For me, the immigration issue was always key, and that's slowly starting to shift. The original promise was control, and we've got the points-based system now. It's not about stopping all immigration, it's about saying we decide who comes in based on the skills the country needs, not just blanket free movement from one area.
The NHS and social care desperately need staff, and the new system lets us target those shortages globally, instead of being restricted to the EU first. The net migration numbers have gone up for sure, but they're controlled numbers under a system we set up, which is a massive difference from the previous arrangement where we had no real say over EU citizens coming in. It gives us sovereignty over our borders, which was the core constitutional promise of the whole thing.
The biggest long-term benefit for me is the ability to make our own VAT and tax decisions. Being in the EU meant we had to charge VAT on things like women's sanitary products and that silly "Tampon Tax" was a direct result of EU rules, and we couldn't get rid of it.
Now we can, and have, scrapped it and other taxes on certain products. It's small things like that that add up and show we have the freedom to decide what's best for UK consumers and businesses without needing permission from a European committee. That flexibility will be invaluable for future Chancellors.
I think a lot of the optimism is tied up in finally getting full control over our own money and spending. The savings from the contributions to the EU budget were always a big selling point the famous £350 million a week number.
Even if the exact amount is debatable and the short-term costs are higher, the principle is that our government decides where that money goes, not Brussels. We can direct those funds to leveling-up projects, better funding for the NHS, or investment in specific UK regions that need it the most, rather than it being filtered through the EU's bureaucracy and criteria. It’s about national priority setting, and that's a huge benefit that will pay off locally over the next decade.
I'm an optimist because of fishing. We are finally getting back full control over our waters, which was completely given away when we joined. It’s a huge symbolic victory, but also a chance to revitalise coastal communities that have been struggling for decades because of the EU's Common Fisheries Policy.
It hasn't been plain sailing, sure, the immediate export rules were a disaster for a bit, but the long-term ability to set our own quotas and manage our own marine environment is massive. It’s not just about fish; it’s about restoring a historic national industry and the principle of controlling our own natural resources.
For me it's all about sovereignty, not just economics, though the economics will follow.

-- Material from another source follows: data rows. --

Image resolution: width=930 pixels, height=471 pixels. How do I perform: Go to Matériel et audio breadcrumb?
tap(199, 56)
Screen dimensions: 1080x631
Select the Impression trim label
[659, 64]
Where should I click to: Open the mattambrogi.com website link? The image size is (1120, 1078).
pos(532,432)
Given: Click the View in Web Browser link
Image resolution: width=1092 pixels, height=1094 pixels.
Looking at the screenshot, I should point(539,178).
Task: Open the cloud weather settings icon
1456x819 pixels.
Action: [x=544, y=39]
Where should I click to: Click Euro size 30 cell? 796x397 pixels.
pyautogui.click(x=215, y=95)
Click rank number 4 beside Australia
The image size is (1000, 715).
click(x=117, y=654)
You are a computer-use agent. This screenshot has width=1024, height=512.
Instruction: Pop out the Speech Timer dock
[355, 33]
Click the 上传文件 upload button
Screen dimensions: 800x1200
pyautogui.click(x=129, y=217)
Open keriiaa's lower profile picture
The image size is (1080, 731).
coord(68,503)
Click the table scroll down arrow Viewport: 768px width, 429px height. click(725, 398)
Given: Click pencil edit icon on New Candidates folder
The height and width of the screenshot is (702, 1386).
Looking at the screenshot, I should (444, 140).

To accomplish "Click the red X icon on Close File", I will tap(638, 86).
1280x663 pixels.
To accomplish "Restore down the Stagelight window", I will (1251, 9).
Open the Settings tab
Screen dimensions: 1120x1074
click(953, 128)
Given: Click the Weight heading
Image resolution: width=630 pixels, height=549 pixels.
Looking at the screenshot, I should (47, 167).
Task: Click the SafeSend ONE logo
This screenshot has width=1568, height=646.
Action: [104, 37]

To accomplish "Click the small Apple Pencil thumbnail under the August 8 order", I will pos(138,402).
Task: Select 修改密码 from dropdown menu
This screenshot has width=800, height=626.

It's the simple fact that our Supreme Court is the final arbiter of law, not the European Court of Justice. That one change means the UK Parliament is supreme again, and that is what I voted for. No one else has the right to make our laws.
The economic issues are just teething problems from switching massive trading systems. Once businesses fully adapt to the new rules and the government actually starts using its regulatory freedom properly like cutting unnecessary EU red tape the economic benefits will come naturally. It’s the political freedom that was the main goal.
The main thing I'm still banking on is the new trade deals outside of Europe. People keep focusing on the trade friction with the EU, which is real, but that's only half the story. The EU is a shrinking share of the global economy over the next few decades, and places like the US, India, and the Pacific nations are where the big growth is.
We've already got deals with Australia and New Zealand, and joining the CPTPP (a huge trade bloc in the Asia-Pacific) is a major win that the EU couldn't have got us. Those markets might seem far away right now, but for sectors like high-end manufacturing, tech, and services, that's where the future exports are going to come from. It takes time for those deals to translate into cash in the bank, but that's the long-term prize.